I think this is an okay, if somewhat weird, workflow. At the moment, update-master-finders-table left being kind of useless, having been effectively superseded by update-database. But we definitely don''t want to just leave update-master-finders-table dangling. In theory, I could have created only a copy of master, and merged that with update-master-finders-table, but in practice I wasn't sure what I was doing would work and I didn't want to jeopardize update-master-finders-table (even though it's not like all of this isn't, theoretically, completely reversible, as history is still perfectly intact)

Eventually, I think we'll just merge update-database and update-master-finders-table together, prior to merging them into master.

ktfhale commented 9 years ago

I've added a planet_and_moons.yaml file. The top-level keys are the names of the planets, and entry for those keys are dictionaries. The keys of those sub-dictionaries are the moons of that planet, along with the key planet itself.

For example, for Neptune:

neptune:
    neptune:    899
    triton :    801
    nereid :    802
    naiad :     803
    thalassa :  804
    despina :   805
    galatea :   806
    larissa :   807
    proteus :   808
    halimede :  809
    psamathe :  810
    sao :       811
    laomedeia : 812
    neso :      813
ktfhale commented 9 years ago

This last one was a big commit. I've moved a lot of functions into a new module, mtpipeline/tools/, as those functions were being called by multiple parts of the pipeline, and were creating looping import problems.

I've also almost finished refactoring database_interface.py, although I think we're using the wrong column names.

In the master images table, we want to store the name of every target, even if its not a planet or moon. This means using the targname header keyword, if necessary. But in the master finders table, we want rows only for planets and moons from planets_and_moons.yaml. So I'm going to the switch the object_name and planet_or_moon column names.

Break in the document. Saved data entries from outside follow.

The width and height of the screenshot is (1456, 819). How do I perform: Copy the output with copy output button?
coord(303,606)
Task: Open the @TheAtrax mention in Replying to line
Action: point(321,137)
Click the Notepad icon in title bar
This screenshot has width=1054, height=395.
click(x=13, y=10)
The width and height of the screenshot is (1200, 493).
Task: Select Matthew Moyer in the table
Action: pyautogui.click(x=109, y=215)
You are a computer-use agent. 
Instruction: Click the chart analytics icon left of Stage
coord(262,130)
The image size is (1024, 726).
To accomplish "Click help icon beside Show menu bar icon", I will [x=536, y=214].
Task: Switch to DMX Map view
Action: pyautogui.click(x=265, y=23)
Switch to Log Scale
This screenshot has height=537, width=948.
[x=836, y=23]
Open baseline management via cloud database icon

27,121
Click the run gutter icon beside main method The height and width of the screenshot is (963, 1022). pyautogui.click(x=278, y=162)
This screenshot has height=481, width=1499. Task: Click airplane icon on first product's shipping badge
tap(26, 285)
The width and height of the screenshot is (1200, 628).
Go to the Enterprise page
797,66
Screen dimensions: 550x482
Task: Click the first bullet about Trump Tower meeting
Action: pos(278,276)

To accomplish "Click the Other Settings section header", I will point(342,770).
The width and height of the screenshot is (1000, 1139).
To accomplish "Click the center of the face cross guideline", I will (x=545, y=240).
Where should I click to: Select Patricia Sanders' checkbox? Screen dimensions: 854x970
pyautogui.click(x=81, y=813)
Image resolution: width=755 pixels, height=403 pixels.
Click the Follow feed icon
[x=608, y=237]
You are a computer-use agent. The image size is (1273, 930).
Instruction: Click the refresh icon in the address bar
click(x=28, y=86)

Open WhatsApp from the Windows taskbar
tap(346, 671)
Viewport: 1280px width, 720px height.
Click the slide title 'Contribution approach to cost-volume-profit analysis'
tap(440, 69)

ktfhale commented 9 years ago

I've made two big changes in this commit:

I've removed get_header_info() entirely. Previously, it had the job of parsing targname to determine whether it represented objects we wanted ephemeris overlays from. But that task has been moved to make_all_moons_dict, and so the only thing left for get_header_info to do was to get three header keywords. That now happens in ephem_main().

I've refactored make_all_moons_dict(). The purpose of this function has always been to determine, given information from the targname, all the bodies we want ephemeris information for in this image. Simply stated, if the targname mentions only a single moon, we want ephemeris information for that moon's primary, as well as all of it's fellow moons.

make_all_moons_dict() now uses get_mtargs() to parse the targname. It looks through planets_and_moons.yaml instead of planets_and_moons.txt. to find out what objects we want ephemeris information for.

Eventually, we should transition to using only planets_and_moons.yaml. At the moment, planets_and_moons.txt is still used at least by get_planets_and_moons_list(), which is used at least by get_mtargs(). This should go in a separate ticket.